A preocupação com a diluição das enzimas digestivas existe, mas isso não é suficiente para transformar a água em vilã. Portanto, se você sente sede durante a refeição, pode beber sem culpa.

 

Carboidrato à noite: pode ou não pode?

A famosa dúvida sobre comer arroz e feijão no jantar ainda causa confusão. A nutricionista é categórica: o horário em que se consome o carboidrato não é o fator decisivo para o ganho de peso.

O que realmente importa é o balanço calórico do dia. Se você ingere mais calorias do que gasta, vai acumular gordura — e isso pode acontecer no café da manhã, no almoço ou à noite. O segredo está em manter o equilíbrio diário, e não demonizar um prato tradicional e nutritivo.

Ovo: de vilão a mocinho da dieta

Por muitos anos, o ovo — especialmente a gema — foi acusado de aumentar o colesterol e prejudicar a saúde. Mas os estudos mais recentes mostraram o contrário: consumir de dois a três ovos por dia, dentro de uma alimentação balanceada, é seguro para a maioria das pessoas.

Além de ser uma excelente fonte de proteínas, o ovo oferece saciedade e versatilidade na cozinha. É um aliado da nutrição, e não um inimigo.

 

Abacate: calórico, sim — mas saudável

Aguacate
© Gil Ndjouwou – Unsplash

Outro alimento envolto em polêmicas é o abacate. Embora seja calórico, ele não engorda se consumido com moderação. Pelo contrário: é rico em gorduras boas, vitaminas e minerais.

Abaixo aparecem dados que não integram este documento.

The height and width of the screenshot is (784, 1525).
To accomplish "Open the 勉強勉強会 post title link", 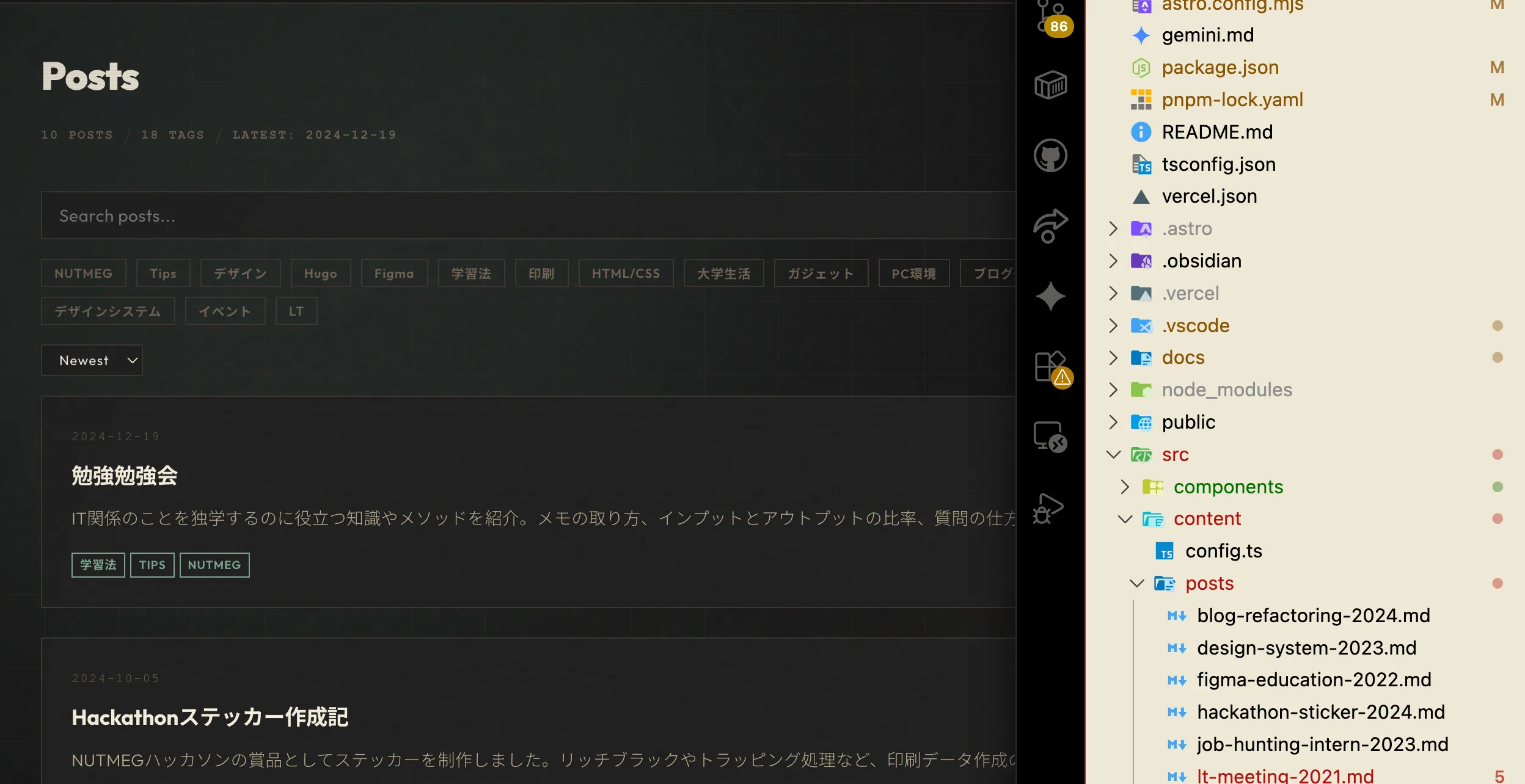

O melhor? É super versátil. Pode ser usado em saladas, cremes, vitaminas, sobremesas e no tradicional guacamole. Um ótimo exemplo de como a qualidade do alimento é tão importante quanto a quantidade.

 

O verdadeiro segredo: equilíbrio

No final das contas, a mensagem da especialista é simples: não é preciso cortar tudo da sua vida, mas sim entender o valor e o impacto de cada escolha. Saber que uma cerveja equivale a um pão francês pode ajudar você a ajustar sua alimentação com mais consciência — sem culpa, sem extremismos.